Das Design der Vineaner ist meist sehr spitz, flach, rund mit Kanten, ein Stück Zukunftssicht der 70er Jahre ist darin zu finden. Leloup ist immer um Funktionalität bemüht und versucht seinen Konstruktionen einen Sinn zu geben. Er spielt damit und hat sich ihre Funktionalitäten sehr genau ausgedacht. Man mag dieses Design mögen oder nicht, ihre optische Funktionalität rückt so in den Bereich des Möglichen und stützt so die Glaubwürdigkeit der Geschichte. So sind die Abenteuer von Yoko Tsuno, so wie diese hier auch, keine 08/15 Space Opera Märchen im Sinne eines Star Crash, sondern mit viel Herzblut gestaltete Science Fiction Märchen. Derartige Komplexität findet sich im Comic-Genre nicht oft.

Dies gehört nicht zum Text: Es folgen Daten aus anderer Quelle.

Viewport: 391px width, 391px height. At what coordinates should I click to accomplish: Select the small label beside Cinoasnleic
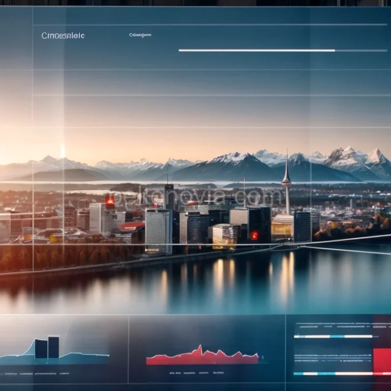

Technik ist eine Sache, das Abenteuer eine ganz andere. Das Design stimmt also. Leloup ruht sich allerdings nicht darauf aus. Für ihn ist die Umgebung (die ganzen Fahrzeuge, Gebäude usw. eingeschlossen) nur eine Plattform. Hier menschelt es auf erfrischende Weise. Yokos Freunde halten zueinander, Außerirdische wie Menschen. Yoko besitzt einen verbindenden Charakter, der fast an Winnetou erinnert. Sie ist edel im Gemüt, was sogar von fremden Kreaturen wie den Titanen, die alles andere als menschlich sind, erkannt wird. Auch Roboter lassen sich von Yokos Edelmut begeistern und überzeugen. Yokos Mut grenzt manchmal allerdings auch an Übermut oder auch Wagemut. Nicht jede Aktion ist gut durchdacht. Spontanität ist eines von Yokos Markenzeichen, aber auch eine ihrer Schwächen.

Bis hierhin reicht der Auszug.